Configuring Spark Master and Deploy Mode
Default configuration is as follows:
Spark {
......
master: "local"
deployMode: "client"
}
However to use Spark in standalone cluster mode change master: spark://hostname:6066
and deployMode: cluster
similarly, for yarn change master: yarn
and deployMode: cluster
or deployMode: client
to run in cluster or client mode respectively.
Spark runtime attributes
Supported runtime attributes for a Spark Job is as follows:
- executorCores (default value is 1)
- executorMemory (default value is "1GB",
Unit in MB or GB or TB..
) - appMainClass ( Spark app/job entry point)
- numberOfExecutors ( Specific to cluster deploy mode)
- additionalArgs ( i.e to add additional configuration or parameters to spark-submit)
Sample usage:
task sparkjob_with_yarn_cluster {
.....
runtime {
appMainClass: "${entry_point}"
executorMemory: "4GB"
executorCores: "2"
additionalArgs: "--conf '-Dsamjdk.compression_level=1 -Dsnappy.disable=true' ...."
}
.....
}
Spark Environment
The Spark backend assumes Spark is already installed, and it constructs the spark submit command with the SPARK_HOME
environment variable if set.

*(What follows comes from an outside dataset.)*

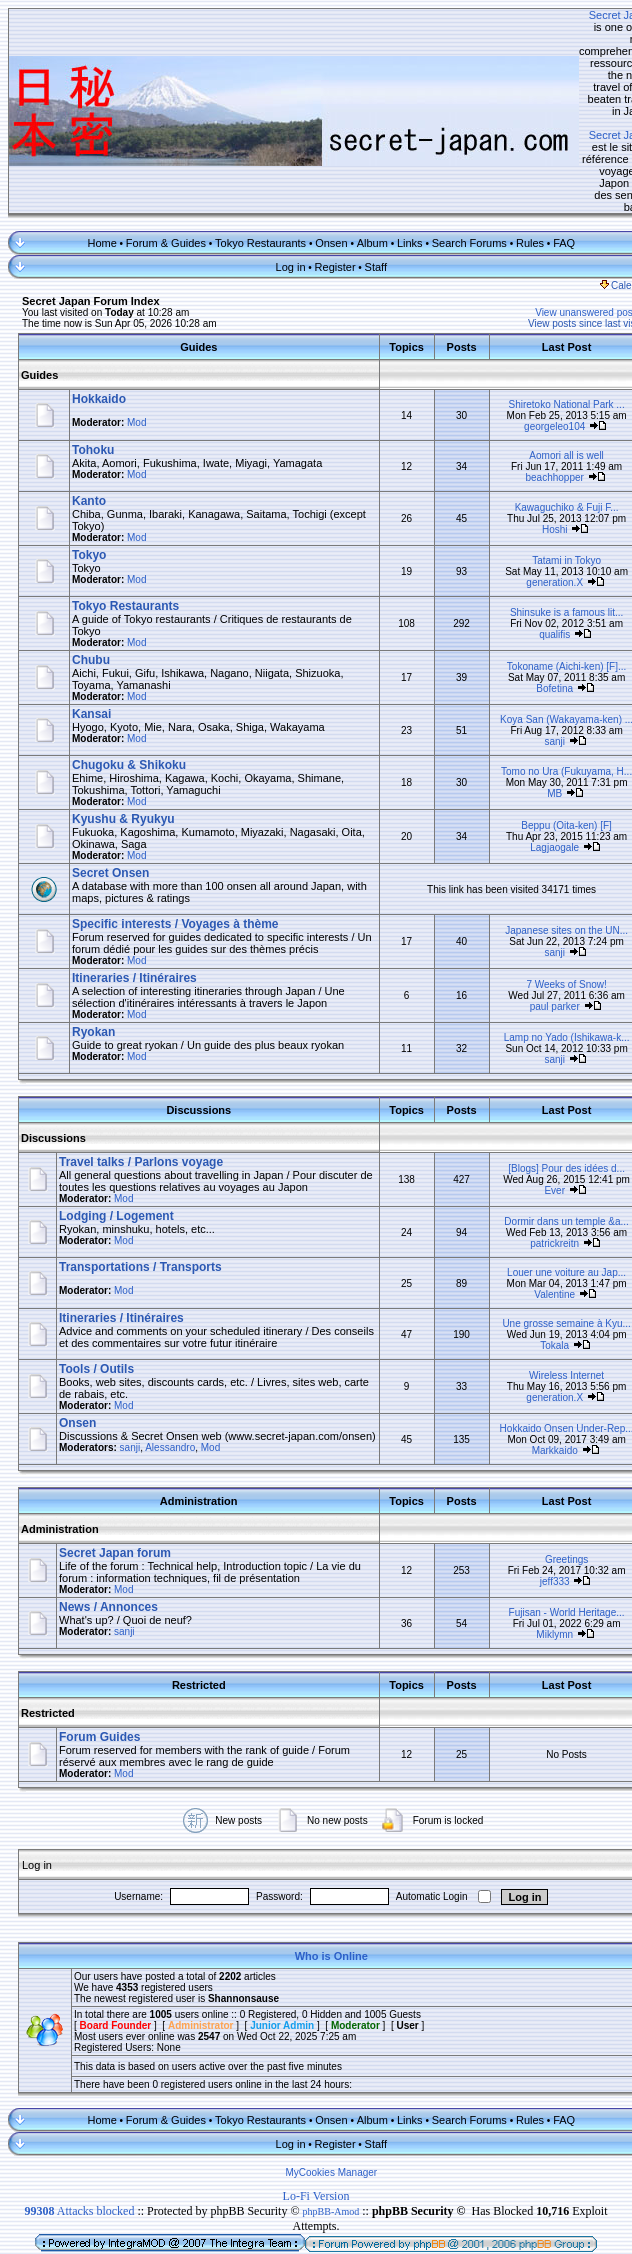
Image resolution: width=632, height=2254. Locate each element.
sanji (532, 647)
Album (360, 149)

Otherwise backend creates command spark-submit
without a fully qualified path to spark-submit
.Also, it is important to set environment variable HOSTNAME
to master machine ip or hostname, that is accessible by spark backend. That can be done by setting either in ~/.bashrc or profile like "export HOSTNAME=<machine ip>"
Supported File Systems as follows:
- Local File System
- Network File System
- Distributed file system
Next, create a WDL, and its JSON input like so:
Sample WDL
task sparkjob_with_yarn_cluster {
File input_jar
String input_1
String output_base
String entry_point
Int cores
String memory
command {
${input_jar} ${input_1} ${output_base}
}
runtime {
appMainClass: "${entry_point}"
executorMemory: "${memory}"
executorCores: "${cores}"
}
output {
File out = "${output_base}"
}
}
and its accompanying JSON input as:
{
"sparkWithYarnCluster.sparkjob_with_yarn_cluster.memory": "4G",
"sparkWithYarnCluster.sparkjob_with_yarn_cluster.output_base":"/mnt/lustre/hadoop/home/yarn_cluster_output",
"sparkWithYarnCluster.sparkjob_with_yarn_cluster.entry_point": "com.org.spark.poc.nfs.SparkVowelLine",
"sparkWithYarnCluster.sparkjob_with_yarn_cluster.cores": "12",
"sparkWithYarnCluster.sparkjob_with_yarn_cluster.input_1": "/mnt/lustre/hadoop/home/inputfiles/sample.txt",
"sparkWithYarnCluster.sparkjob_with_yarn_cluster.input_jar": "/mnt/lustre/hadoop/home/inputjars/spark_hdfs.jar"
}